Wird jetzt mit dem VNC eine Verbindung gemacht, soll hier ein Programm

gestartet werden.

Gruss Joerg

----------

## bunder

Moved from Deutsche Dokumentation to Deutsches Forum (German).

----------

## disi

Nur so eine Idee, ich kenne mit leider nicht mit VNC so gut aus.

Falls FreeNX in Frage kommt, koennte man ja mit der xinitrc die Programme starten die der Benutzer haben soll in der xsession.

p.s. startet der VNC denn auch eine neue xsession oder verbindet er nur zu einer bestehenden?
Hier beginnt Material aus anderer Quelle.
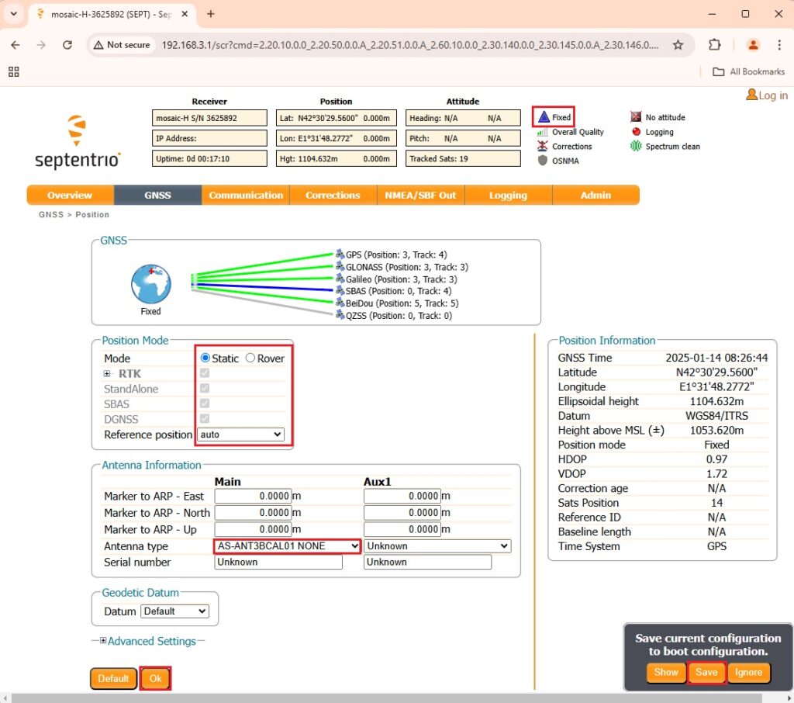Click the Septentrio logo

click(x=75, y=133)
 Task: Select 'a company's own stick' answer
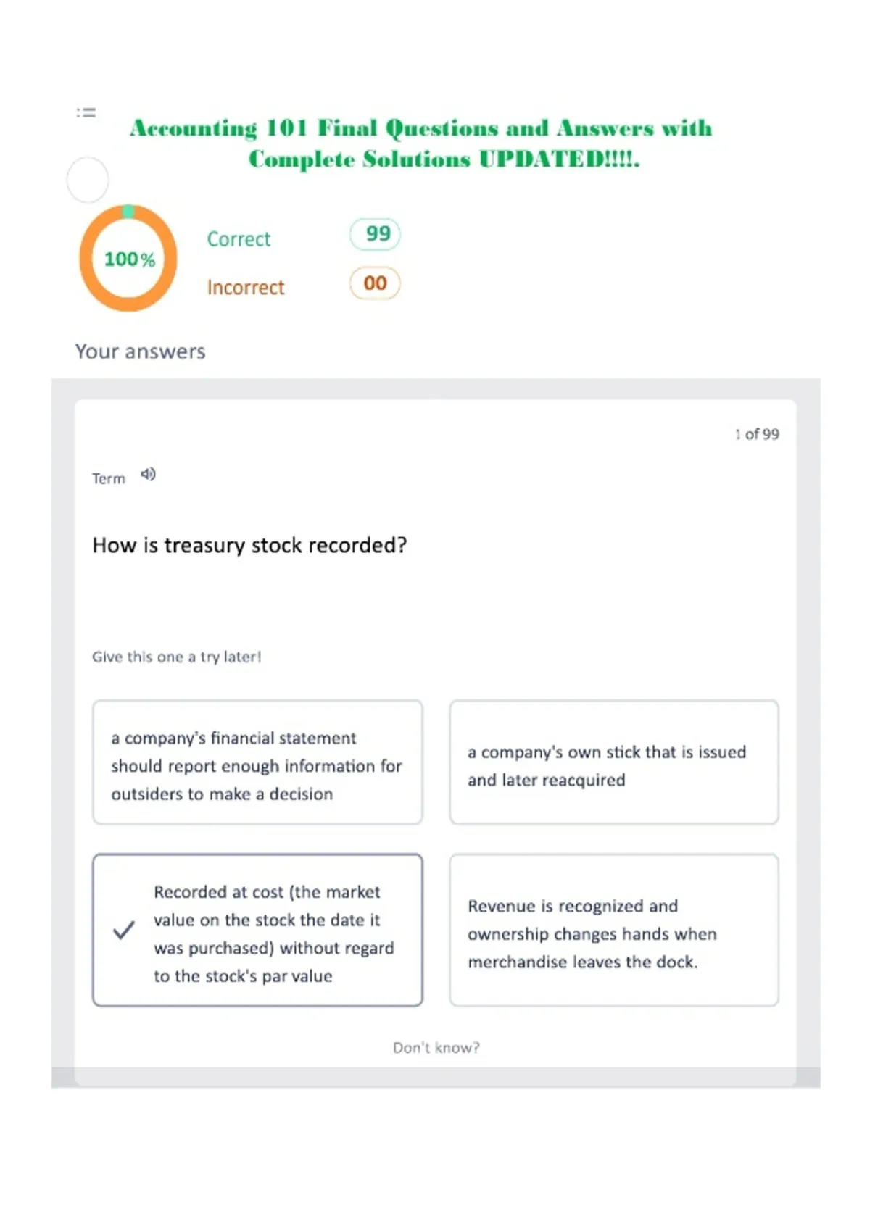(x=614, y=762)
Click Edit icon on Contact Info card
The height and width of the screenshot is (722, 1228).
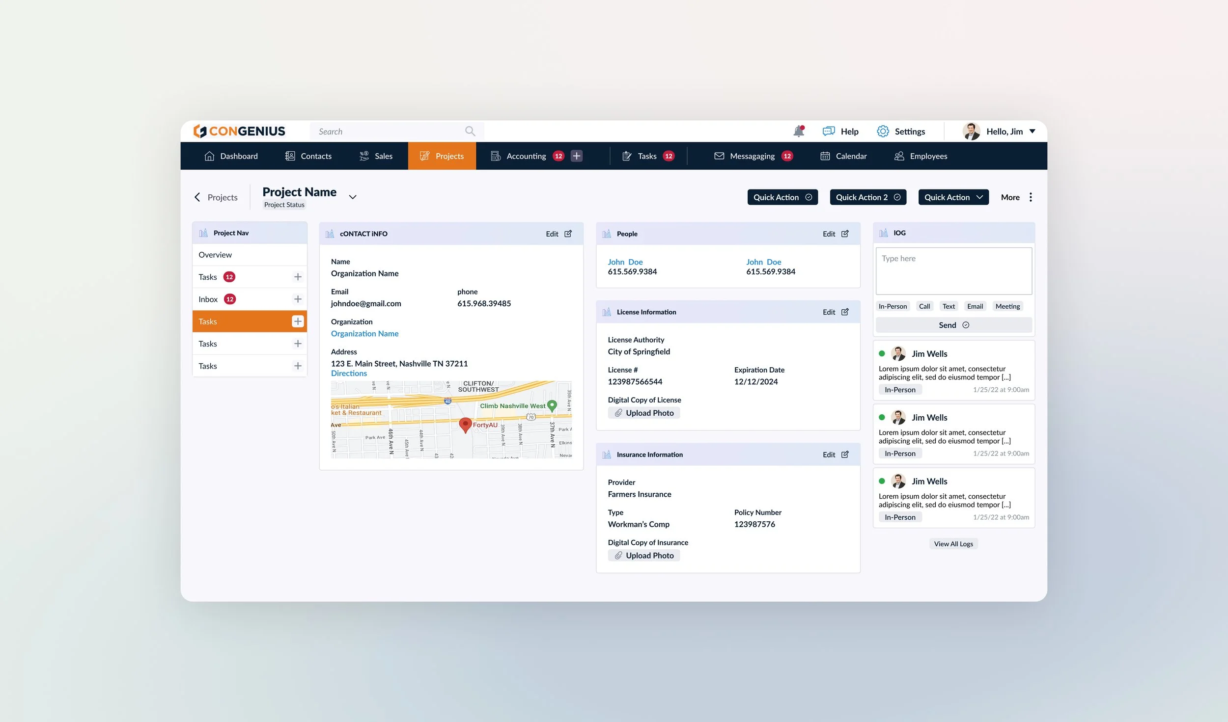[x=568, y=234]
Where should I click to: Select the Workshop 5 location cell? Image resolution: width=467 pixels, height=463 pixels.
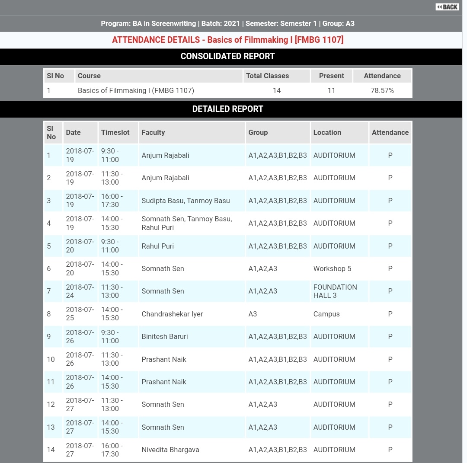[x=332, y=268]

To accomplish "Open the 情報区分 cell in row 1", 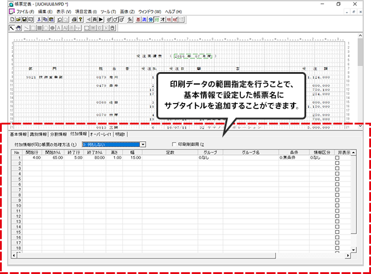I will tap(320, 158).
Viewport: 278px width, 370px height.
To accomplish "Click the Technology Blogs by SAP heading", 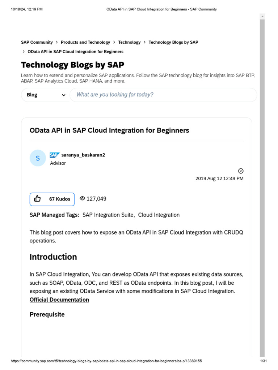I will [x=72, y=65].
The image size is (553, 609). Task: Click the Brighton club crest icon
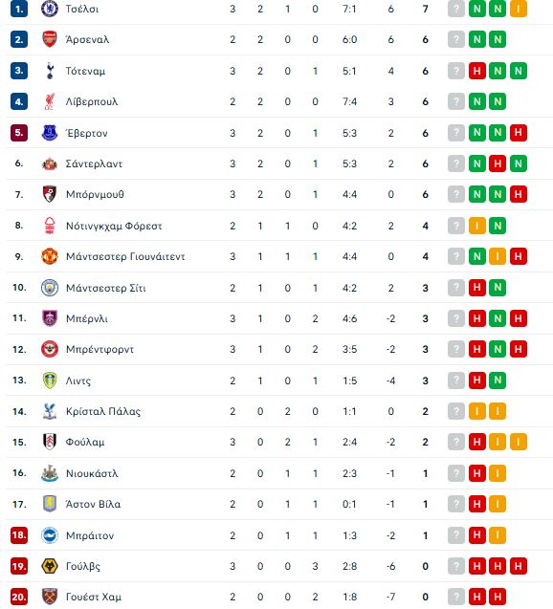pyautogui.click(x=50, y=535)
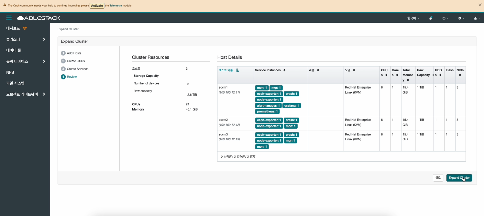Sort table by 모델 column
484x216 pixels.
pos(350,70)
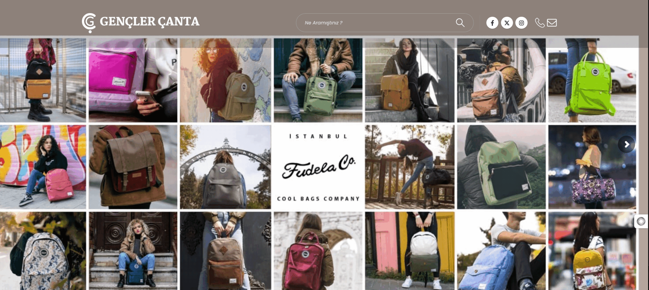Image resolution: width=649 pixels, height=290 pixels.
Task: Open the floral duffel bag photo
Action: pos(592,167)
//edit: nicht in default so wie es scheint:

Now the server is started and a user could connect, however they will get a plain grey desktop by default as the connection will not cause a new 

session of X to start by default, to fix this we need to edit the startup script in the .vnc folder in your home directory.

das waere der workaround um doch eine eigene xsession zu bekommen mit vnc: http://www.bobpeers.com/linux/vnc.php

----------

## JoHo42

Hi,

danke fuer die erste Idee.

Aber das ist irgendwie noch nicht das was ich will.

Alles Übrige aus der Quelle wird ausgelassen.